Repeat the records in the stretch from the line containing "This screenshot has" through the end of the records, substituting "validation" for "compilation" and keeping everything else the same. Leave the pictures out of your answer.

------------------------------------------------------------

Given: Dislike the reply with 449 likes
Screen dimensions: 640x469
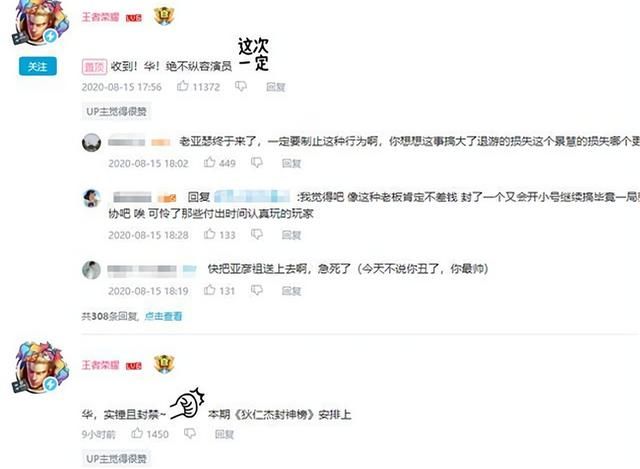Looking at the screenshot, I should 257,162.
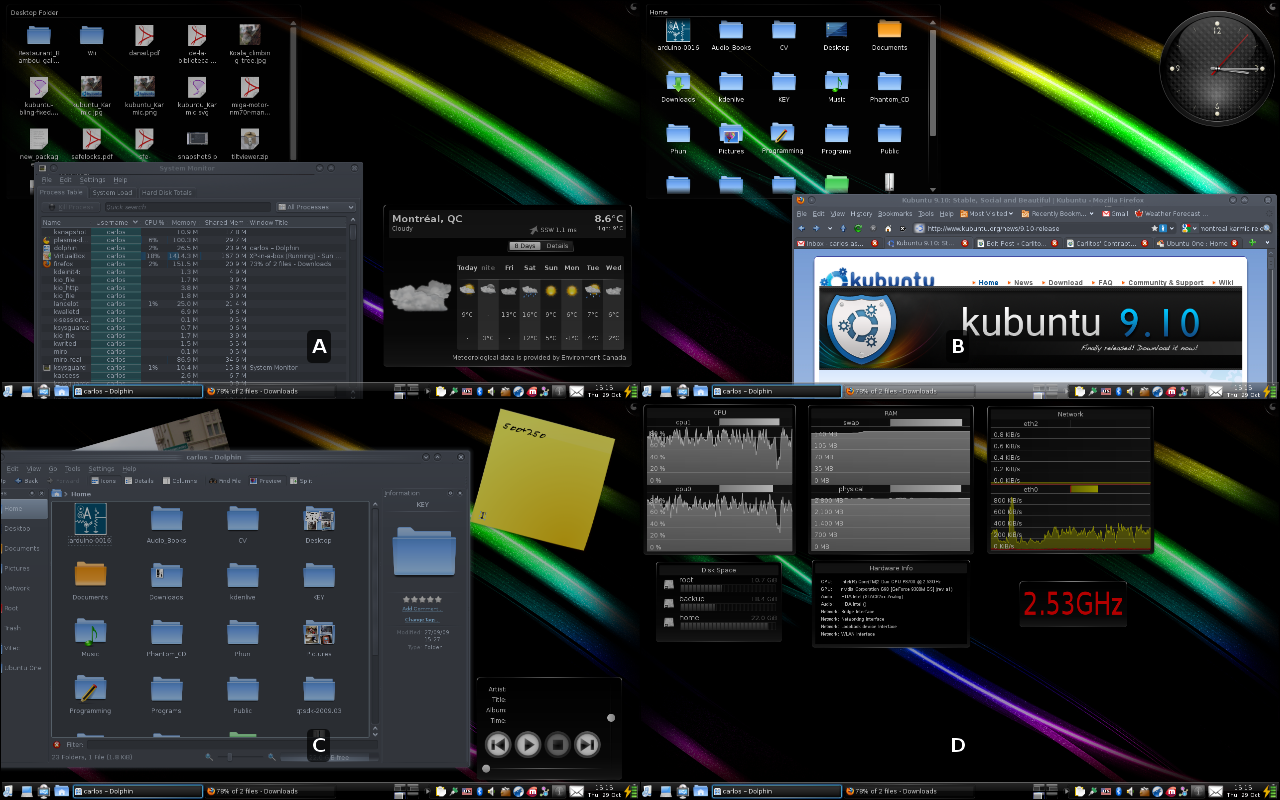The width and height of the screenshot is (1280, 800).
Task: Switch Dolphin to Details view mode
Action: click(x=138, y=481)
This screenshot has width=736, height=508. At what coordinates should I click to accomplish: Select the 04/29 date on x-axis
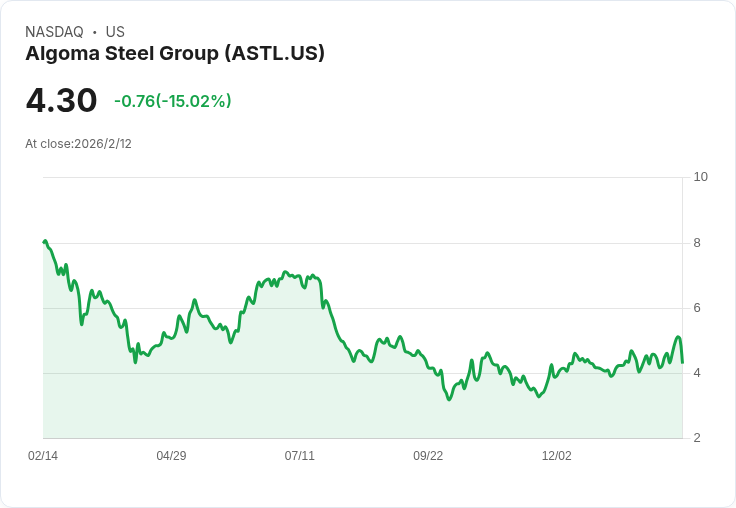pos(171,456)
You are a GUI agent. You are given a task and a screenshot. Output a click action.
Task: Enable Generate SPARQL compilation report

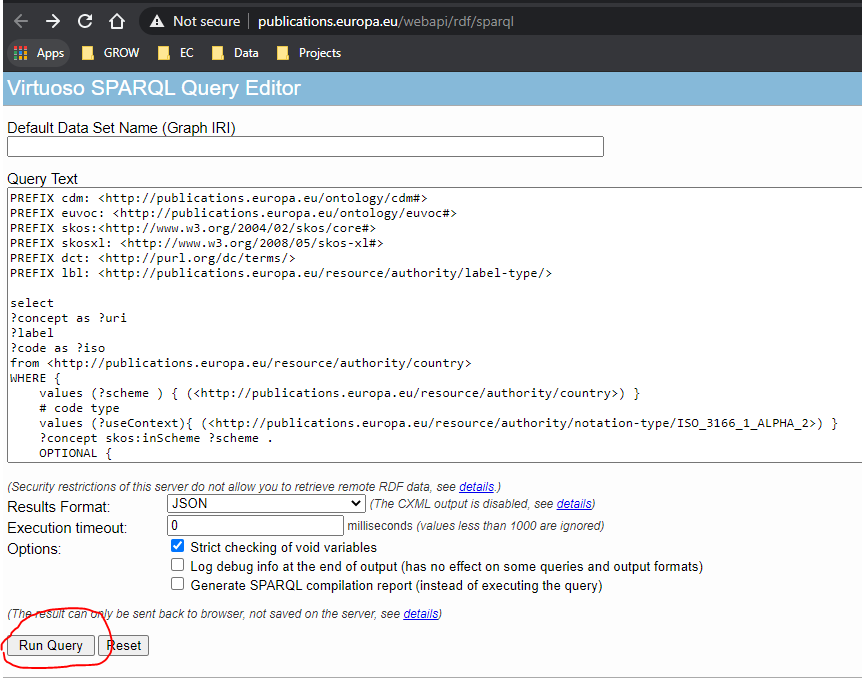(178, 585)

------------------------------------------------------------

--- Exercise response ---
This screenshot has width=736, height=508. At what coordinates should I click to accomplish: Select the 04/29 date on x-axis
pos(171,456)
You are a GUI agent. You are given a task and a screenshot. Output a click action.
Task: Enable Generate SPARQL validation report

(178, 585)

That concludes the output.